DOCUMENT PASSAGE:
Every year, the Employee Benefits Security Administration (EBSA), a Department of Labor agency responsible for protecting the integrity of private retirement, health and welfare plans, recovers hundreds of millions of dollars for workers who have been deprived of their rightful benefits by private-sector employers or plan fiduciaries.
As a senior EBSA investigator based in Kansas City, Anna Dozier ensures that workers receive the pension, health and welfare benefits they have earned. She has been on the frontlines of numerous civil and criminal investigations of company executives and plan fiduciaries who have mismanaged or illegally diverted funds, leaving employees in a lurch.
“For Anna, it’s giving citizens the opportunity to retire with dignity. Her passion lies in protecting people who have worked hard and have managed to put money aside for retirement,” said Labor Secretary Thomas Perez. “Public service is in her DNA.”
In a recent investigation, a Montana company that sold electronics and appliances to consumers declared bankruptcy, causing the retirement accounts in an Employee Stock Ownership Plan to become worthless.

ASSIGNED TASK:
Carry on the passage about EBSA investigator Anna Dozier, starting right after its last sentence.

DATASET EXTRACT:
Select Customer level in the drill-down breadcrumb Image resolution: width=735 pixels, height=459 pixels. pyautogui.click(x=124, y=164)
...
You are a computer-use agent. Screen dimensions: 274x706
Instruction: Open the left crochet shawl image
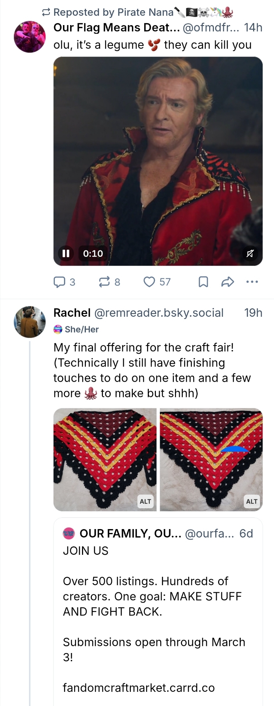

RESPONSE FOR THIS EXERCISE:
Dozier conducted an exhaustive investigation, pouring through financial records and email correspondence, and conducting numerous interviews. She discovered multiple transactions by executives that caused the company’s demise. Dozier prepared a 55-page letter documenting federal pension law violations, worked with a U.S. bankruptcy trustee and Labor Department’s lawyers in a civil lawsuit filed against the plan’s fiduciaries, resulting in the payment of more than $4.6 million to the Employee Stock Ownership Plan, which will benefit nearly 200 employees.
“When Anna walked into a room full of the company’s employees at the end of the lawsuit, everyone gave her a standing ovation. She gave these employees hope after a horrible situation and helped turn their lives around,” said Perez.
In 2008, Dozier investigated a large self-funded health plan established by several companies that shared common ownership. Dozier discovered that the health plan was operating in violation of the law because employee and employer contributions used to fund premiums were not placed in a trust. She also found that fees received by the service provider were excessive. Due to her investigation, more than $1.2 million was paid and material changes were made to the structure of the health plan so that it would operate for the exclusive benefit of the participants.
“Anna demonstrates the impact we can have on people’s lives through our daily work,” said James Purcell, EBSA’s regional director in Kansas City.
Purcell said that because of her abilities and insights, Dozier is regularly assigned the most challenging cases, those that involve complicated fact patterns where violations are neither readily apparent nor easily corrected.
In another case, Dozier conducted a protracted criminal investigation of an individual who administered two retirement plans and a health plan with assets of more than $8 billion. Dozier’s investigation revealed that the plan administrator awarded lucrative construction work to companies owned by his friend and gained a personal benefit.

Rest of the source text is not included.